7. An image monitoring system for monitoring the hatching process in a breeding farm, characterized in that, The system includes units for performing the following operations: Images of the monitored objects are acquired by the monitoring terminal; The monitoring terminal determines the type of defect in the monitored object based on an image of the monitored object; If the monitoring terminal determines that the defect of the monitored object is a first-class defect, then the monitoring terminal determines to classify the image of the monitored object into the first class. If the monitoring terminal determines that the defect of the monitored object is a second type of defect, then the monitoring terminal determines to classify the image of the monitored object into a second type, wherein the first type of classification is different from the second type of classification; The monitoring terminal classifies the image of the monitored object into a first category or a second category. The monitoring terminal sends images of the monitored objects that have been classified into the first or second categories to the user terminal.

8. The system according to claim 7, wherein, The first category classification of the image of the monitored object by the monitoring terminal includes the following steps: The monitoring terminal determines the defect area in the image of the monitored object; The monitoring terminal determines the surrounding area of ​​the defect area based on the defect area. The monitoring terminal determines the outer area of ​​the defect area based on the surrounding area of ​​the defect area.

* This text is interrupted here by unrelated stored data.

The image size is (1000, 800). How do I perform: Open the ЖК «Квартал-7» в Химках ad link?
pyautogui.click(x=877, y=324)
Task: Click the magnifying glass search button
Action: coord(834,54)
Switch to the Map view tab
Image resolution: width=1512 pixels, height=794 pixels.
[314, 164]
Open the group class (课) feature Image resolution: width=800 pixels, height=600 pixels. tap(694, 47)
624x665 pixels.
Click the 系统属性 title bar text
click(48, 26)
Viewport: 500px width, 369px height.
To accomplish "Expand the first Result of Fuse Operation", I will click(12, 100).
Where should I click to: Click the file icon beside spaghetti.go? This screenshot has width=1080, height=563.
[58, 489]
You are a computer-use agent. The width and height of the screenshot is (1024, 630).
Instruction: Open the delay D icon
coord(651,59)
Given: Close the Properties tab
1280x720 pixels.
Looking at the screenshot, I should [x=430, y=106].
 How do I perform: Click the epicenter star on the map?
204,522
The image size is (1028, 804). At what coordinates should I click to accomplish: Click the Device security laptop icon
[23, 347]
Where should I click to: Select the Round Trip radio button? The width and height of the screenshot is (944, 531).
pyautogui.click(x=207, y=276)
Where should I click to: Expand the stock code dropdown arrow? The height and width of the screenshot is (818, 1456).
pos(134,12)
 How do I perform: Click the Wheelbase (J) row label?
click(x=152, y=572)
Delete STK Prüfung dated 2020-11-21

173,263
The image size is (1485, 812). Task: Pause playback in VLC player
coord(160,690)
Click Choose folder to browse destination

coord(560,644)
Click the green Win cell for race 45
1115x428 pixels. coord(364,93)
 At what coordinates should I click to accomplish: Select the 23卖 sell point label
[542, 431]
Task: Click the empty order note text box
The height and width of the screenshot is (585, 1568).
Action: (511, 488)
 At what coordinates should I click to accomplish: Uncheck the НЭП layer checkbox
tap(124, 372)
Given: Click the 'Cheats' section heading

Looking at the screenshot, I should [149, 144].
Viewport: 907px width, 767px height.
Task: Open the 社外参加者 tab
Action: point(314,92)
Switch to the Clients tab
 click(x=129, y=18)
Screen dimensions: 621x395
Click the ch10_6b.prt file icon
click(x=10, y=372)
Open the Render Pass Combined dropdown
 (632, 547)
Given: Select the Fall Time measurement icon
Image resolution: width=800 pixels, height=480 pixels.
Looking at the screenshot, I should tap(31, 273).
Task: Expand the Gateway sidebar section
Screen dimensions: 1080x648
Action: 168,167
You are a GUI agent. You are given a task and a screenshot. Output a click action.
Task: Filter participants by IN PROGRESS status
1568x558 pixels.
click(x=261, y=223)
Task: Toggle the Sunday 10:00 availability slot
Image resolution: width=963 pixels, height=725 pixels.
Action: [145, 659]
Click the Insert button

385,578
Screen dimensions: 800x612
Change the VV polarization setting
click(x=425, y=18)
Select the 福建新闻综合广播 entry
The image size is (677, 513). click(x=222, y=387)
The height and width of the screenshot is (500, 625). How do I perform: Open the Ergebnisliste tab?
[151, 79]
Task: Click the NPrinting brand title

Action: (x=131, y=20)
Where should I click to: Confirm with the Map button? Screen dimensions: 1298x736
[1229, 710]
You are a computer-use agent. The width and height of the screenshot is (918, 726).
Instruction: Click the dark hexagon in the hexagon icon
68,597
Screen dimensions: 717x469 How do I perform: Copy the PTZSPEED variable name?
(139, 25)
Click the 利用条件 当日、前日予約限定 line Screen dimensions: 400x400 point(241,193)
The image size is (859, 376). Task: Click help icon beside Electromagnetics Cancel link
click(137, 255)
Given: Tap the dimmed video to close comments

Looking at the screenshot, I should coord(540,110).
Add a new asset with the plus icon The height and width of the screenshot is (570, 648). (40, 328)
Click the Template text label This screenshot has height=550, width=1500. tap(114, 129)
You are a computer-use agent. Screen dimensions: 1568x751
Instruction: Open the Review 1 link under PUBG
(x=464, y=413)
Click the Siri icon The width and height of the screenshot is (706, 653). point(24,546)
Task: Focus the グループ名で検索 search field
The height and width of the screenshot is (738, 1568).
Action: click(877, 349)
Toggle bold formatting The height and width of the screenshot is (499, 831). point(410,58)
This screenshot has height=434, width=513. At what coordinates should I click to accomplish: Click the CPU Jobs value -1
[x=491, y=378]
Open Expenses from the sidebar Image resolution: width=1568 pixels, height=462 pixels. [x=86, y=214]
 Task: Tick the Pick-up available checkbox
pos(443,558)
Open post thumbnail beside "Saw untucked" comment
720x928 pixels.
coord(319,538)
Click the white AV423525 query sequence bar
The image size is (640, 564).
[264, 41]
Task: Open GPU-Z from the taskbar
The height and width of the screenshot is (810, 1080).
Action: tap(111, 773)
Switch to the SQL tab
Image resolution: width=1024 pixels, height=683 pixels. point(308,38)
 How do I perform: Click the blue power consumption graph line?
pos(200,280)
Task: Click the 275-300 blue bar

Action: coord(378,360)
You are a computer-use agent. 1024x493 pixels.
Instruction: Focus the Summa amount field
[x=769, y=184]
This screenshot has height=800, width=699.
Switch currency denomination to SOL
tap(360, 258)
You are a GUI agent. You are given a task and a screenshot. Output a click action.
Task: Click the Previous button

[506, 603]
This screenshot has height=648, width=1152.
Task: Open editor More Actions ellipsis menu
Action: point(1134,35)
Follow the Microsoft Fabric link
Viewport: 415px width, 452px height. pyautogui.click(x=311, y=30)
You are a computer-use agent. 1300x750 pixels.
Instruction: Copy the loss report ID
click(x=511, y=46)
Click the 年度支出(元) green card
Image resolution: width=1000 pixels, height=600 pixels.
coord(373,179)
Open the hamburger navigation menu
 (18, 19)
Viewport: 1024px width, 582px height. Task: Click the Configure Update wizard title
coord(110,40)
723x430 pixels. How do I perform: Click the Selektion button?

9. The system according to claim 8, wherein, The process of the monitoring terminal sending images of the monitored objects classified into the first category to the user terminal includes the following steps: A first image to be sent is generated by a monitoring terminal. The first image to be sent has a first region, a second region, and a third region. The first region is an image of the defective region with a first resolution. The second region is an image of the surrounding region of the defective region with a second resolution. The third region is an image of the outer region of the defective region with a third resolution. The first resolution is higher than the second resolution, and the second resolution is higher than the third resolution. The second region and the third region are configured to be selectable by the monitoring terminal. The second region has the number of the first image to be sent and the number of the second region. The third region has the number of the first image to be sent and the number of the third region. The monitoring terminal sends the first image to be sent to the user terminal.

10. The system according to claim 9, wherein, The second classification of the image of the monitored object by the monitoring terminal includes the following steps: The monitoring terminal determines the outline region of the image of the monitored object; The monitoring terminal determines the surrounding area of ​​the contour region based on the contour region; the monitoring terminal determines the outer perimeter area of ​​the contour region based on the surrounding area of ​​the contour region.